PROBLEM DETAILS:
Reproduce the data below line for line, omitting the pictures from your answer.

§ §

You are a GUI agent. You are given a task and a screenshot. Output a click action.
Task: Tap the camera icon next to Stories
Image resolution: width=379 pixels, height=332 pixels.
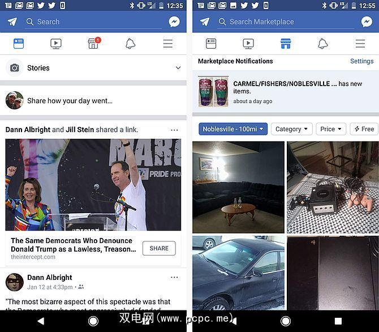[15, 68]
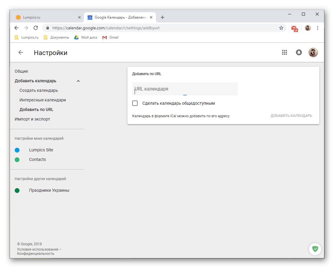
Task: Reload the current page
Action: (36, 28)
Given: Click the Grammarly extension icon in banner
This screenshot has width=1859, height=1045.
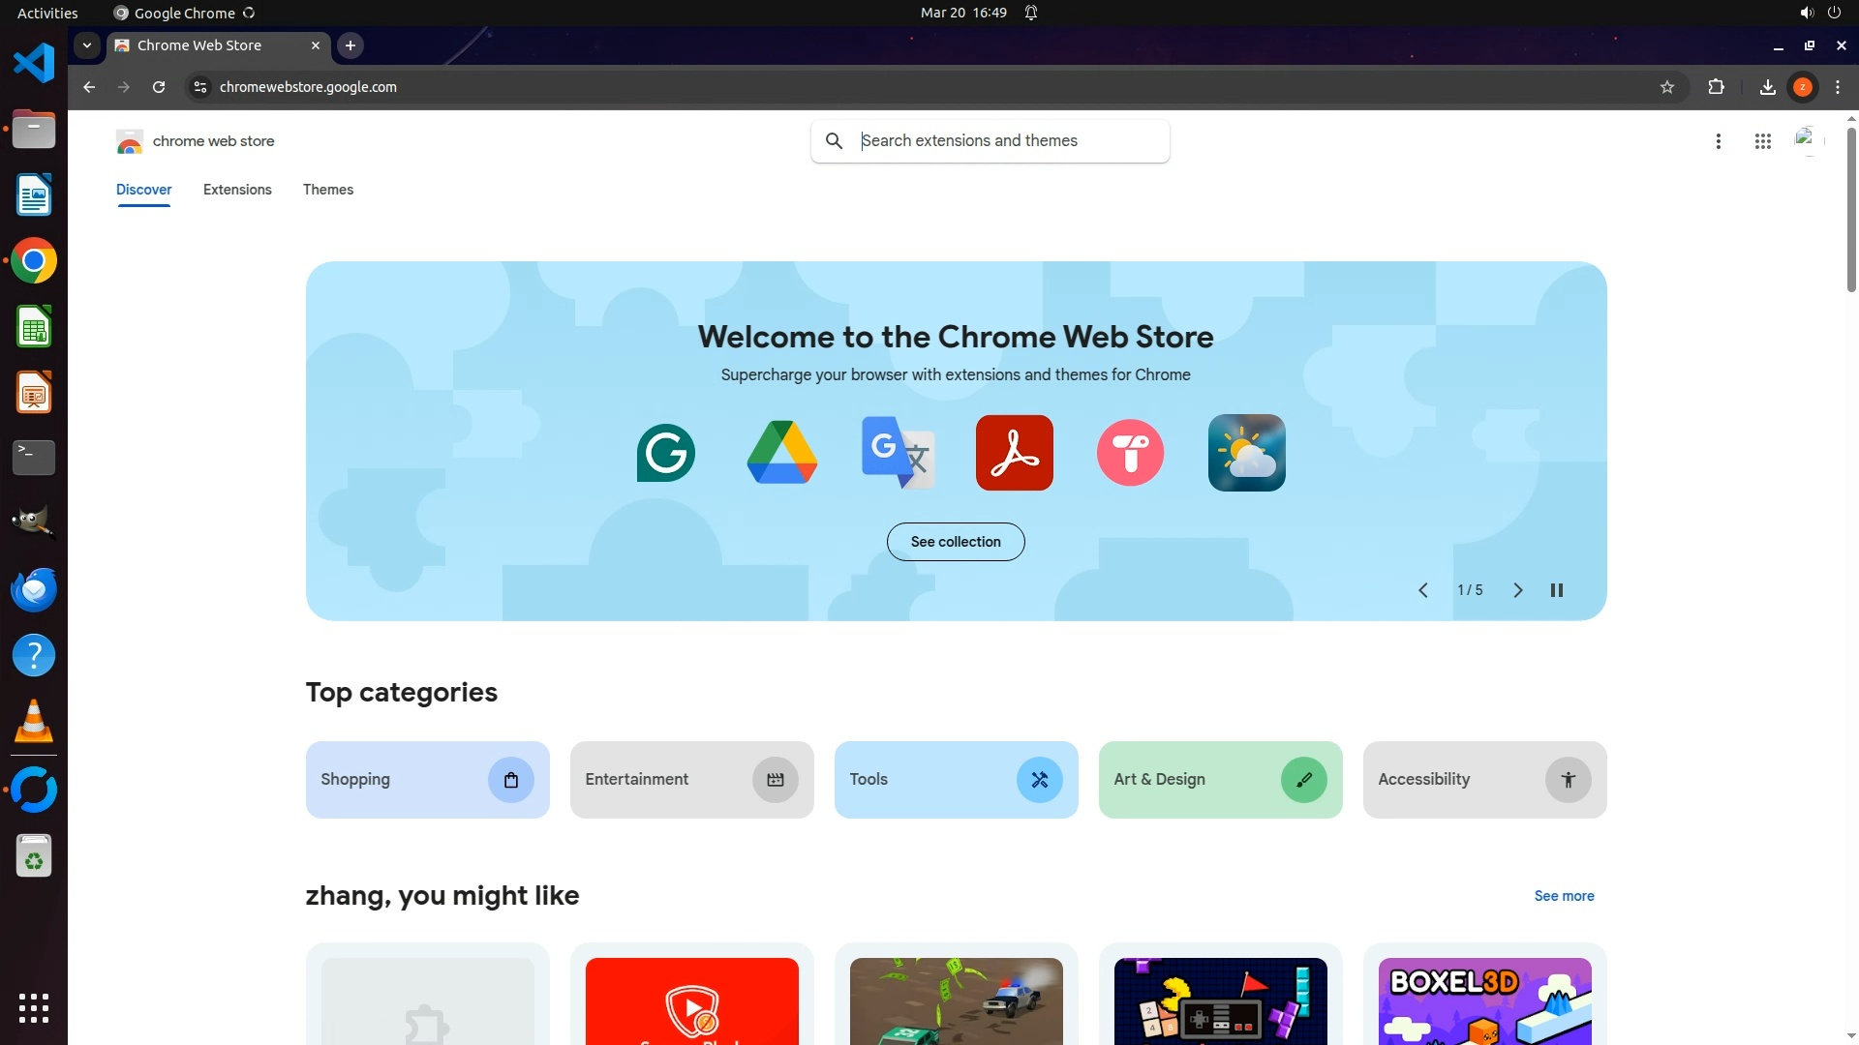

§ §

RESPONSE BELOW:
You are a GUI agent. You are given a task and a screenshot. Output a click action.
Task: Tap the camera icon next to Stories
Image resolution: width=379 pixels, height=332 pixels.
[15, 68]
Task: Reload the current page
Action: (36, 28)
Given: Click the Grammarly extension icon in banner
This screenshot has width=1859, height=1045.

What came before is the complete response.